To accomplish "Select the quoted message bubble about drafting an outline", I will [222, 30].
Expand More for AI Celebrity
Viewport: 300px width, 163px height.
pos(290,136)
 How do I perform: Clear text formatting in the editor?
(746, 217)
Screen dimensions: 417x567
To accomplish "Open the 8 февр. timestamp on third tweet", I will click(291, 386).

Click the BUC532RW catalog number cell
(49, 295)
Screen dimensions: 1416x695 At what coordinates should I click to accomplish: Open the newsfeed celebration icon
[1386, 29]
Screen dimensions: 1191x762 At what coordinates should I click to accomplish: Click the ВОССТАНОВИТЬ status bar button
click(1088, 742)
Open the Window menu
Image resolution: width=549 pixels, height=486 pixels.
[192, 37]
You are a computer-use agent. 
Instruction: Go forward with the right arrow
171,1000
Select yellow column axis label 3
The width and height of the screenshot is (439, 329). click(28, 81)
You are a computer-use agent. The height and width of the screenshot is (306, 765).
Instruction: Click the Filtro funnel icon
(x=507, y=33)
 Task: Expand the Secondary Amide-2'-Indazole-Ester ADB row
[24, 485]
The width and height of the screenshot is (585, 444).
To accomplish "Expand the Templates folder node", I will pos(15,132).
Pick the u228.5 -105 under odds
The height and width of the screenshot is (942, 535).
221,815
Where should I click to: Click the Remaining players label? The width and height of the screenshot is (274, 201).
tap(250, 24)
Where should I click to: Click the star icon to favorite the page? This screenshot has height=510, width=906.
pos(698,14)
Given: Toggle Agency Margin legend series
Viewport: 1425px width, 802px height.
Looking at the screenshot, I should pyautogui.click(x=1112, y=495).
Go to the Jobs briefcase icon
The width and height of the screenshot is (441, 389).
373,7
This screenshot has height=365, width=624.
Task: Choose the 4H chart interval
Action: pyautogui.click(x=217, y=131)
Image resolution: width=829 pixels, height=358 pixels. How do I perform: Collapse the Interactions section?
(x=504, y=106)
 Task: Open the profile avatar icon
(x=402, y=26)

• **Your task**:
Your answer should consist only of the count of lines in the data that contain "computer".

• **Reply to the exercise**:
2